3 Dejando aparte las apariciones, secundarias y anecdóticas, del monstruo de Frankenstein en la producción animada de Genndy Tartakovsky Hotel Transilvania (Hotel Transylvania, 2012) y sus secuelas, y films direct-to-video como The Frankenstein Syndrome (Sean Tretta, 2011), el cine de terror de bajo presupuesto ha tenido algo que decir mediante la técnica narrativa del found footage. Es el caso de The Frankenstein Theory (Andrew Weiner, 2013), que gira en torno al hallazgo de una supuesta «filmación encontrada», obra de un equipo de documentalistas que se trasladaron al círculo polar ártico con la finalidad de demostrar algo que ya apuntaron Brian Aldiss y Roger Corman, es decir, que la novela de Mary Shelley está basada en hechos reales y que el monstruo creado por el doctor sigue rondando por la zona; y de Frankenstein’s Army (2013), coescrita y dirigida por el holandés Richard Raaphorst. Esta rara coproducción norteamericana con los Países Bajos y la República Checa, de la cual Raaphorst ya había hecho una primera versión en formato cortometraje –Woensdag Gehaktdag (2008)–, también se presenta como un falso documental filmado por el operador de una patrulla de soldados soviéticos que, en los últimos años de la Segunda Guerra Mundial, descubren que los nazis contrataron los servicios de un demente descendiente del doctor Frankenstein (Karel Roden) para que construyera un ejército de invencibles soldados-monstruo usando los cadáveres de alemanes caídos en combate. El film de Raaphorst es mediocre, pero a pesar de ello curioso, y a ratos bastante insano.


«Frankenstein’s Army», terror de serie B estilo «found footage».

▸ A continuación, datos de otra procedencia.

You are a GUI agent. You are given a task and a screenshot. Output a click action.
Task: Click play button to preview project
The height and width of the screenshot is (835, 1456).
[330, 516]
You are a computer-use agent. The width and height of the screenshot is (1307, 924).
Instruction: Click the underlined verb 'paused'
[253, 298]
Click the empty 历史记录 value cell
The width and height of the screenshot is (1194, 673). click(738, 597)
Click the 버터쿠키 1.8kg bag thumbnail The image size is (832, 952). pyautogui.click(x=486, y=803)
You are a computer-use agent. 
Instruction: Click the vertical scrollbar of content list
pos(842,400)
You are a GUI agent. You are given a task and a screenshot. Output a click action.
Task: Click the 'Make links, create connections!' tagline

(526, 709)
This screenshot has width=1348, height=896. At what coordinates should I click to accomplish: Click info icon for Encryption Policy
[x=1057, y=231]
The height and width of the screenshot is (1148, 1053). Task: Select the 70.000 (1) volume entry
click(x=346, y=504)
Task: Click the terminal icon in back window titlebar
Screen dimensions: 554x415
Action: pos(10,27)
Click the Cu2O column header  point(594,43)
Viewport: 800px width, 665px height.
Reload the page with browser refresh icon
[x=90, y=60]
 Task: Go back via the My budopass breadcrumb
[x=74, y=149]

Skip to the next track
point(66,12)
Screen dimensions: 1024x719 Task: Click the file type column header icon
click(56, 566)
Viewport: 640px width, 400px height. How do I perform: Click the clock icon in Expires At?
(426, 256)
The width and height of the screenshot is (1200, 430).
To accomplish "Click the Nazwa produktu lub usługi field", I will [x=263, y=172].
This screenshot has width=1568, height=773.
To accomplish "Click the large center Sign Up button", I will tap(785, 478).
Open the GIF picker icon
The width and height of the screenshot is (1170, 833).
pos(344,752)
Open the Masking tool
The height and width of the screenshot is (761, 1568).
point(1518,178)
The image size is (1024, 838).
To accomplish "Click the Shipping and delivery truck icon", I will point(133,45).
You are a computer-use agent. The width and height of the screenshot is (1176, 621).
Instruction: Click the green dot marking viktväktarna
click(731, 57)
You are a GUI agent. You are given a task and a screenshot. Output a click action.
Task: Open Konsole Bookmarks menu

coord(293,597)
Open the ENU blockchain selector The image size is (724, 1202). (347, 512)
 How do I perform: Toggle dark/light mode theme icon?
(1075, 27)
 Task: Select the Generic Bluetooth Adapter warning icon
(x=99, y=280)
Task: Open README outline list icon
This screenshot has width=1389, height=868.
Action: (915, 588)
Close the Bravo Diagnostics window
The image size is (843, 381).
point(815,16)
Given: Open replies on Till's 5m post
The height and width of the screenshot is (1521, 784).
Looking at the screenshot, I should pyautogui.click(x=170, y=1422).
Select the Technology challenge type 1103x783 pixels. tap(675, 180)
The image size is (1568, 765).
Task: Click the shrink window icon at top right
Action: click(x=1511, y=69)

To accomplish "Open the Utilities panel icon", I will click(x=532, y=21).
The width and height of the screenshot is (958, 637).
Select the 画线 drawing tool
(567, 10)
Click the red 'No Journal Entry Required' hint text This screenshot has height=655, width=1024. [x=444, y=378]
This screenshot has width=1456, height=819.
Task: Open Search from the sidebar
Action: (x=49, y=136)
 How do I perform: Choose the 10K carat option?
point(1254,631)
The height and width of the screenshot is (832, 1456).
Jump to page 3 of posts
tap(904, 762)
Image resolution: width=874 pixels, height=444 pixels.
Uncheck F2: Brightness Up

Yo, Frankenstein (I, Frankenstein, 2014) no es ni pretende ser una adaptación de Shelley, ya que adapta un relato gráfico de Kevin Grevioux. Sea como fuere, esta coproducción norteamericano-australiana es un despropósito de principio a fin. Lo único que, hasta cierto punto, tiene cierta gracia son, como en el caso de Van Helsing… sus cinco primeros minutos: una secuencia a base de imágenes fragmentadas y voz over en las cuales el monstruo (Aaron Eckhart), al que luego conoceremos –qué original– como Adam («Adán»), narra qué ocurrió después de lo que relató Shelley en su libro, tras la muerte de Victor Frankenstein y la desaparición de la criatura/ Adam en el gélido paisaje polar. Pero el encanto de este arranque se desvanece a partir del minuto seis, sumergiendo al espectador en una soporífera epopeya de aventuras fantásticas en la cual el monstruo se convierte poco menos que en un superhéroe metido en una guerra maniquea entre gárgolas y demonios, que el guionista y realizador Stuart Beattie resuelve echando mano de toneladas de CGI y sobreabundancia de planos aéreos, y que culmina en un ridículo final, con Adam reconociendo el legado de su creador –y ahondando, sin pudor, en la eterna confusión entre los apelativos del monstruo y del doctor– al grito de: «¡Yo, Frankenstein!».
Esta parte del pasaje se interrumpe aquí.